▸ Supplied records
* * *

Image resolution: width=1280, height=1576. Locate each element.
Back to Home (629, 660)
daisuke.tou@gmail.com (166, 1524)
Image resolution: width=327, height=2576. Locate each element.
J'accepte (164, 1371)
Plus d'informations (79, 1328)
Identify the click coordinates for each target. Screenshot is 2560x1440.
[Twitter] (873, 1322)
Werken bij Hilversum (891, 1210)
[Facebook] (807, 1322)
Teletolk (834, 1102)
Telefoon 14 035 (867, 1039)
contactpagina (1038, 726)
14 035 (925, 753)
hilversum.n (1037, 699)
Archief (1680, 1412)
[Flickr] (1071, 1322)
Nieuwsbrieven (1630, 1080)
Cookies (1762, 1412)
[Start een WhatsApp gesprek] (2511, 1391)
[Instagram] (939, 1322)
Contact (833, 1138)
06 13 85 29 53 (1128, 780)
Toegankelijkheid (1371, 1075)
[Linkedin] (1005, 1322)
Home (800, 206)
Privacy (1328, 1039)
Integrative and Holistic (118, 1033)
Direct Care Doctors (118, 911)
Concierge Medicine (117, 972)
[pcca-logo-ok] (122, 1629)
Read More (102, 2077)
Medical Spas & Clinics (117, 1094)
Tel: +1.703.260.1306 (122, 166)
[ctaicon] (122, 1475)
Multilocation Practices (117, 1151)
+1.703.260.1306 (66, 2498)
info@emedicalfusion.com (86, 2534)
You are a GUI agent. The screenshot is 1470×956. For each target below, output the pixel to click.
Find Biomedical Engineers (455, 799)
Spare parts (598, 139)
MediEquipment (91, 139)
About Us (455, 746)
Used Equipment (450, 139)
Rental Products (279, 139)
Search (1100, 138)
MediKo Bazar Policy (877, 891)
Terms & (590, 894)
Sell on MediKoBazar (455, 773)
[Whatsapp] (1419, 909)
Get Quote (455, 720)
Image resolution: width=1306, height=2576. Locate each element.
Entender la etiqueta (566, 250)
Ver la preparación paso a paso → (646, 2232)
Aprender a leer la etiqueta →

* * *

▸ Problem to work on
Nothing should appear in the answer except the lines from the one containing "Teletolk (834, 1102)" to the end of the data above, reproduced exactly.

▸ Answer to this task
Teletolk (834, 1102)
Telefoon 14 035 (867, 1039)
contactpagina (1038, 726)
14 035 (925, 753)
hilversum.n (1037, 699)
Archief (1680, 1412)
[Flickr] (1071, 1322)
Nieuwsbrieven (1630, 1080)
Cookies (1762, 1412)
[Start een WhatsApp gesprek] (2511, 1391)
[Instagram] (939, 1322)
Contact (833, 1138)
06 13 85 29 53 (1128, 780)
Toegankelijkheid (1371, 1075)
[Linkedin] (1005, 1322)
Home (800, 206)
Privacy (1328, 1039)
Integrative and Holistic (118, 1033)
Direct Care Doctors (118, 911)
Concierge Medicine (117, 972)
[pcca-logo-ok] (122, 1629)
Read More (102, 2077)
Medical Spas & Clinics (117, 1094)
Tel: +1.703.260.1306 (122, 166)
[ctaicon] (122, 1475)
Multilocation Practices (117, 1151)
+1.703.260.1306 (66, 2498)
info@emedicalfusion.com (86, 2534)
You are a GUI agent. The screenshot is 1470×956. For each target below, output the pixel to click.
Find Biomedical Engineers (455, 799)
Spare parts (598, 139)
MediEquipment (91, 139)
About Us (455, 746)
Used Equipment (450, 139)
Rental Products (279, 139)
Search (1100, 138)
MediKo Bazar Policy (877, 891)
Terms & (590, 894)
Sell on MediKoBazar (455, 773)
[Whatsapp] (1419, 909)
Get Quote (455, 720)
Image resolution: width=1306, height=2576. Locate each element.
Entender la etiqueta (566, 250)
Ver la preparación paso a paso → (646, 2232)
Aprender a leer la etiqueta →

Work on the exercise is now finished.